17 Voegelin (2003) observa contudo que a universidade alemã "contradisse por mais de uma vez a concepção de Humboldt, particularmente durante o período que sucedeu à Primeira Guerra Mundial. A universidade de Heidelberg da década de 1920, onde se encontravam ao mesmo tempo homens como Jaspers, [...] Alfred Weber [...], era tudo menos uma universidade concebida à maneira de Humboldt" (p. 334). Sobre a alienação, ver Adorno (1989).
18 Gauchet (2002) observará de sua parte o funcionamento da universidade contemporânea a propósito da concepção e do ensino da filosofia.
19 A respeito da conivência, o clima, a atmosfera social e política na ascensão do nazismo, ver S. Haffner (2002).
20 Ver Arendt (2005; 1972a; 1972b) e também Voegelin (2003).
21 Na conclusão de sua aula inaugural em 2004, no Collège de France, intitulada Tradition et progrès, la mission de l'université, Théodore Berchem (2004) assinalava "que certas coisas que podem parecer inúteis nas universidades, são de grande utilidade para a sociedade. Recuso-me a querer ou a dever tudo justificar em nome da pertinência social". Berchem recordava finalmente que "a essência mesma das sociedades livres consiste em deixar ao indivíduo uma esfera de atividade autônoma da qual ele não tenha justamente de prestar contas à sociedade. Ao contribuir para a formação do indivíduo, as universidades são, enfim, lugares de liberdade, dessa liberdade institucional e individual que suscita um sentido aumentado de responsabilidade" (p. 59).

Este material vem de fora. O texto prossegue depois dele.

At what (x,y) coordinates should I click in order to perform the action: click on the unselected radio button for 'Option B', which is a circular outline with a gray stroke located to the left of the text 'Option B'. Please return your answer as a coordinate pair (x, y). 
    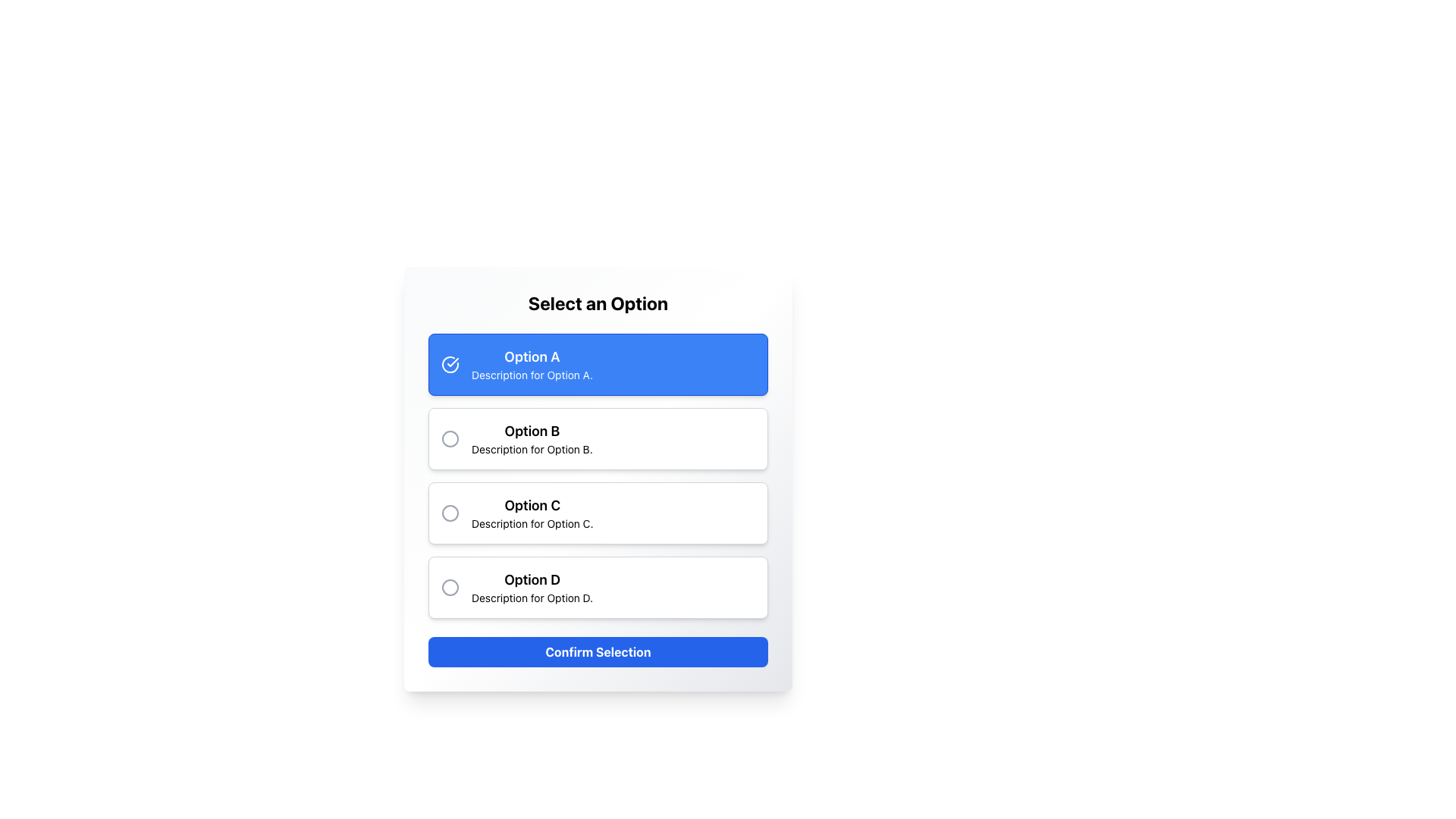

22 Lindsay Waters (2004) é o responsável pelas humanidades na Editora Universitária de Harvard. Sobre as origens longínquas dessas questões, ver Weber (1964; 1971).

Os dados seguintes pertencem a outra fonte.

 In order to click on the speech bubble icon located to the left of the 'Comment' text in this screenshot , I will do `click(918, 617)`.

23 Uma análise de conjunto dos efeitos da gestão nas sociedades contemporâneas, particularmente na França, encontra-se em Gaulejac (2004).
24"Cada vez menos as escolas tolerarão essa espécie de independência relativamente às normas de publicações cada vez mais rígidas. É assim como se as escolas dissessem implicitamente que para ter tenure, você deve provar que não é um espírito independente ao submeter-se às regras e aos fins de uma produtividade intensa" (Waters, 2004, p. 82).

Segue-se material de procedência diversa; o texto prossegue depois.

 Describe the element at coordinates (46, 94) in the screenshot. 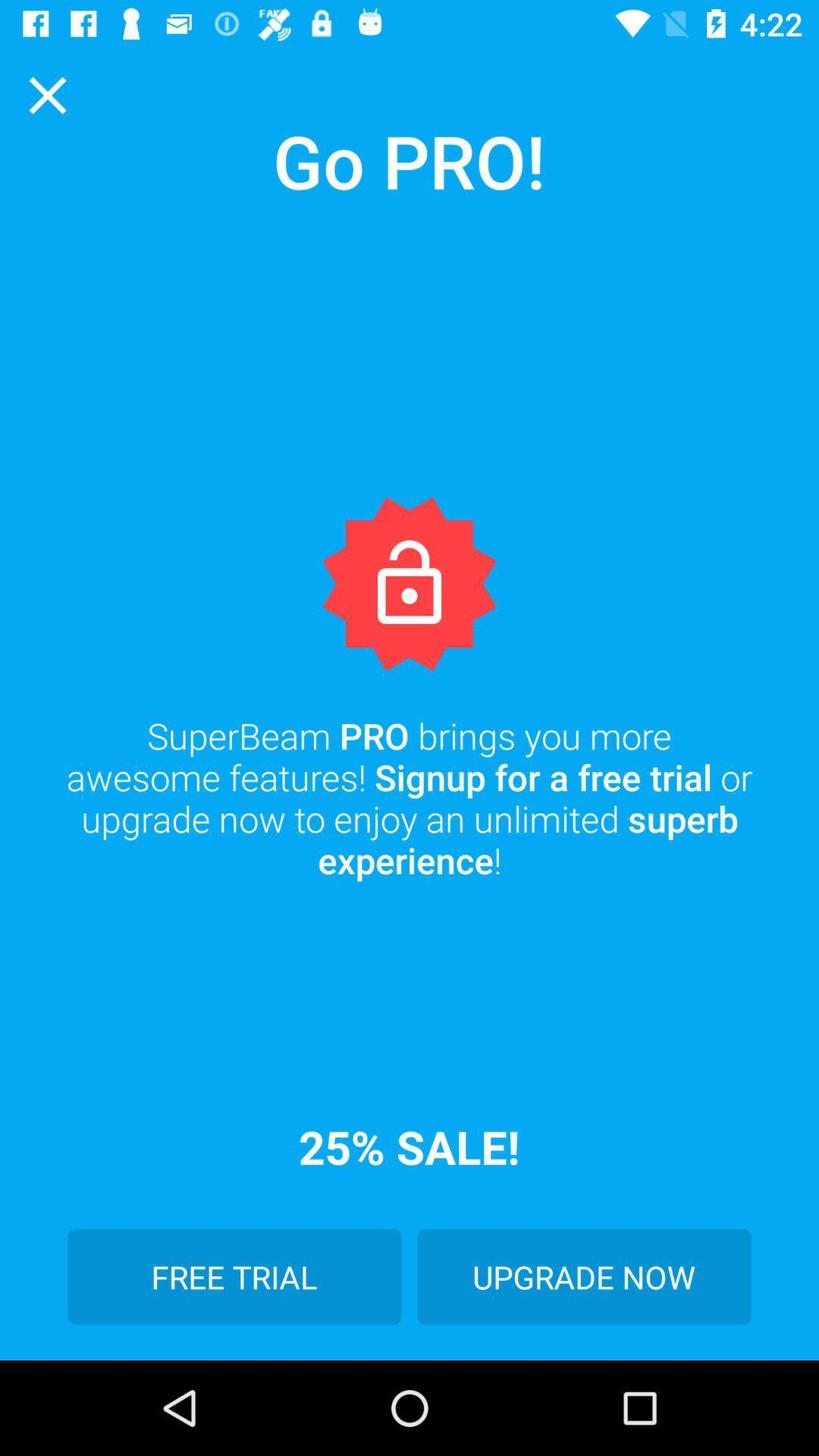

I see `exit the screen` at that location.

25 Adorno e Horkheimer (1974) dedicaram-se, em estudos pioneiros, a alguns desses aspectos da extensão da técnica em produção industrial de bens culturais. Mais recentemente, Castoriadis (1997) assinalou a existência de uma vasta corrente social e histórica sem autor, sem objetivo, sem projeto.
26 Waters (2004) assinala que os trabalhos de dois autores representativos dessas posições, Fish e Rorty, ilustraram e contribuíram para essa crise da consciência contemporânea, ao descartar, talvez mesmo negar, a questão do indivíduo. A alienação que, na concepção da universidade de Humboldt, tinha a ver com o encerramento na esfera privada, com o descarte da consciência crítica, tenderia a partir de agora à pressão contínua dos fluxos sensoriais contínuos, acarretando a impossibilidade de pensar, de refletir. Sobre essas questões, ver Bauman (2002) e também Gitlin (2002).
27 Waters (2004) se volta para os trabalhos de Fish, sem lhe atribuir uma importância que ele não poderia ter, vendo nesse autor um tipo ideal, uma figura emblemática das formas de relativismo profundo e de niilismo insidioso que hoje envolvem as ciências humanas e, mais além, as sociedades democráticas contemporâneas. "Penso que o que Fish realmente buscou reduzir não foi somente a teoria, mas as jovens gerações universitárias que nela se aventuram e que esperam que a teoria ou alguma outra coisa [...] possa fazer a menor diferença. Ele não se opõe tanto à teoria, mas à conseqüencialidade, à causalidade mesma, à idéia de que o que quer que seja possa fazer uma diferença em nossas vidas" (p.69).
28 Sobre essa oposição modelo de chefe/modelo de professor, ver Haroche (2005).
29 Devemos lembrar, aqui, que Weber era crítico relativamente à noção de progresso inscrito na racionalidade capitalista surgida no século XVIII.